The third step is to select theory-based behavior change methods that match the determinants into which the identified sub-determinants aggregate and translate these into practical applications that satisfy the parameters for effectiveness of the selected methods [34]. For example, a study by France and colleagues (2014) developed messages to increase women’s intention to abstain from alcohol while pregnant [35]. The authors combined risk information and self-efficacy messages to achieve the goal of intention to abstain from alcohol while pregnant. While risk information alone was effective in increasing intention not to drink, theory suggests that threatening messages alone may not change actual behavior. The capacity to change behavior depends also on self-efficacy (one’s belief in the ability to succeed). Risk can be a motivator for changing behavior when the message is focused on increasing or improving self-efficacy [24].

  1. Step 4.

    Produce the intervention, including program materials and messages.

Once all components of the program have been developed, these can be integrated into one coherent program. One example is the brochure corresponding with the publication by France and colleagues [35]. The fourth step is therefore based on developing plans for pre-testing the program materials together with the planning group (including the target population).

  1. Step 5.

    Plan program use, including adoption, implementation, and maintenance.

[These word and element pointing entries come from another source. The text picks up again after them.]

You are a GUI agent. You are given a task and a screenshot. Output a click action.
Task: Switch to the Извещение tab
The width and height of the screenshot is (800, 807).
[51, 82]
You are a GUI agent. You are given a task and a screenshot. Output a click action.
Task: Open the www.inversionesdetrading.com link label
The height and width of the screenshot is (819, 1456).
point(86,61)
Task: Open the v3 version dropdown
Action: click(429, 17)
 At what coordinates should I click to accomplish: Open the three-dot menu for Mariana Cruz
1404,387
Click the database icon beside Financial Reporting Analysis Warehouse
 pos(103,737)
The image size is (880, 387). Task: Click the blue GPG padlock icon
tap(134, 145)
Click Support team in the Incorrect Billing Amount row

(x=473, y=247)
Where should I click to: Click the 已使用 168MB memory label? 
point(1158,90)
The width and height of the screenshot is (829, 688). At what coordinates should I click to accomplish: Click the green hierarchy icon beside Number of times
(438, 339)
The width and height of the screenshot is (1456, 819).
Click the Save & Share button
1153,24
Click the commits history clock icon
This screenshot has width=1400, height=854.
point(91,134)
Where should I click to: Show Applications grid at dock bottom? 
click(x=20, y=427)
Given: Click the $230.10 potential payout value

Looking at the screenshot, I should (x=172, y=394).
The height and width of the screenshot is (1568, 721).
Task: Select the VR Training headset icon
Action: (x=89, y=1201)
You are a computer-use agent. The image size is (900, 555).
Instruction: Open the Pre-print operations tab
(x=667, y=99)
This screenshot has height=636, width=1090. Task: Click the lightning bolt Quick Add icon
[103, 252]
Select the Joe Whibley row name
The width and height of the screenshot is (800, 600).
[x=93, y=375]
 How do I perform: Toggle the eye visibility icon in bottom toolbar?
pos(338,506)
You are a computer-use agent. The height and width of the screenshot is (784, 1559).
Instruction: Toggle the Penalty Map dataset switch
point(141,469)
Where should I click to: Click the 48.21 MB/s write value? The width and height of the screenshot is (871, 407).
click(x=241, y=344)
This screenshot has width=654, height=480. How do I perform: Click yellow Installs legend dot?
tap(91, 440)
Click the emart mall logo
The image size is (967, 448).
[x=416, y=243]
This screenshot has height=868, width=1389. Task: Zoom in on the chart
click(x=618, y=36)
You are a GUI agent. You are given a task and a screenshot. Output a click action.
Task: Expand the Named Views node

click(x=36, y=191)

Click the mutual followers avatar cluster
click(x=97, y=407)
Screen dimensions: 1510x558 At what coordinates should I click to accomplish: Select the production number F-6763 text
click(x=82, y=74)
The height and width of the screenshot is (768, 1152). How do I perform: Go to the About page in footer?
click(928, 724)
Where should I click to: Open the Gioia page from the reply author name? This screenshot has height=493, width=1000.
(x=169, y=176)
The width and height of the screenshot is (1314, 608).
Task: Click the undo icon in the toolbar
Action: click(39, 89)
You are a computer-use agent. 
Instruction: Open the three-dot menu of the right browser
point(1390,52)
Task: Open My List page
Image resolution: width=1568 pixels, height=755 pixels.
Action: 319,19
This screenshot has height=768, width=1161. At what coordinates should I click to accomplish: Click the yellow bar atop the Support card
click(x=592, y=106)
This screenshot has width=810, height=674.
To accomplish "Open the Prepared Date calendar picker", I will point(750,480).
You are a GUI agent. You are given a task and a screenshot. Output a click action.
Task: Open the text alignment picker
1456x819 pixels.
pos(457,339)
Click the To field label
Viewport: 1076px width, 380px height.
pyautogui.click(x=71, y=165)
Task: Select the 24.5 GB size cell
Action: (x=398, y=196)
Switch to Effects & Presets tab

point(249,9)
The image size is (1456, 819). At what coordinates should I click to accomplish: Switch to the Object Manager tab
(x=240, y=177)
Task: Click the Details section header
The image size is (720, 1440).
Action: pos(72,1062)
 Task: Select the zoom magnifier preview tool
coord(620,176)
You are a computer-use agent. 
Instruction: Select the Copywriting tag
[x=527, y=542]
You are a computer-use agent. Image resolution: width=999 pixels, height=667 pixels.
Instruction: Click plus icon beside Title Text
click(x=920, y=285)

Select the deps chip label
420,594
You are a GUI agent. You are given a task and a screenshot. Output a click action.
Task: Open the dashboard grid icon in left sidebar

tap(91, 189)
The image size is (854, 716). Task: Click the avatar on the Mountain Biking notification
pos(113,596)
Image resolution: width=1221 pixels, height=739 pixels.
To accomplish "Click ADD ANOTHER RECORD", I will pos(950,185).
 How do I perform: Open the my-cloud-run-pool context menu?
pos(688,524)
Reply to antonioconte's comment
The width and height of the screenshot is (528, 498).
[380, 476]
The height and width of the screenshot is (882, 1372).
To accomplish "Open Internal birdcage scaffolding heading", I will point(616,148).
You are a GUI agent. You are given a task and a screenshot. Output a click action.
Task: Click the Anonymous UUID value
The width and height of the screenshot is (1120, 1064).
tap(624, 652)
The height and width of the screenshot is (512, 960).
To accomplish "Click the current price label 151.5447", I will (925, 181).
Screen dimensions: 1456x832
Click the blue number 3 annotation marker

The fifth step is to plan for adoption, implementation, and sustainability of the program. Once a program has been developed, this in itself will not guarantee effectiveness. The program users and implementers need to be identified. The most obvious and important implementers for FASD prevention are healthcare professionals in fields related to pregnancy. Analysis of the stakeholders from the first step can assist in the choice of implementers, as not all relevant stakeholders are motivated or in a position to carry out a program. The process and considerations for adoption, implementation, and sustainability of programs are often not reported.

  1. Step 6.

    Develop an evaluation plan.

The sixth step is to generate an evaluation plan to measure program effectiveness. For each of the objectives from step 2, a measurable outcome should be determined. Then, the planners specify the evaluation design to conduct effect and process evaluations.

Conclusions

FASD is an important health problem which affects individuals and their families worldwide. FASD is caused by prenatal alcohol exposure and is therefore, theoretically, entirely preventable. Development of effective interventions, however, is complex, and if key factors are overlooked, an ineffective or counterproductive program may be the result. Program developers can use pre-existing protocols and evidence-based strategies, such as the Intervention Mapping approach described here.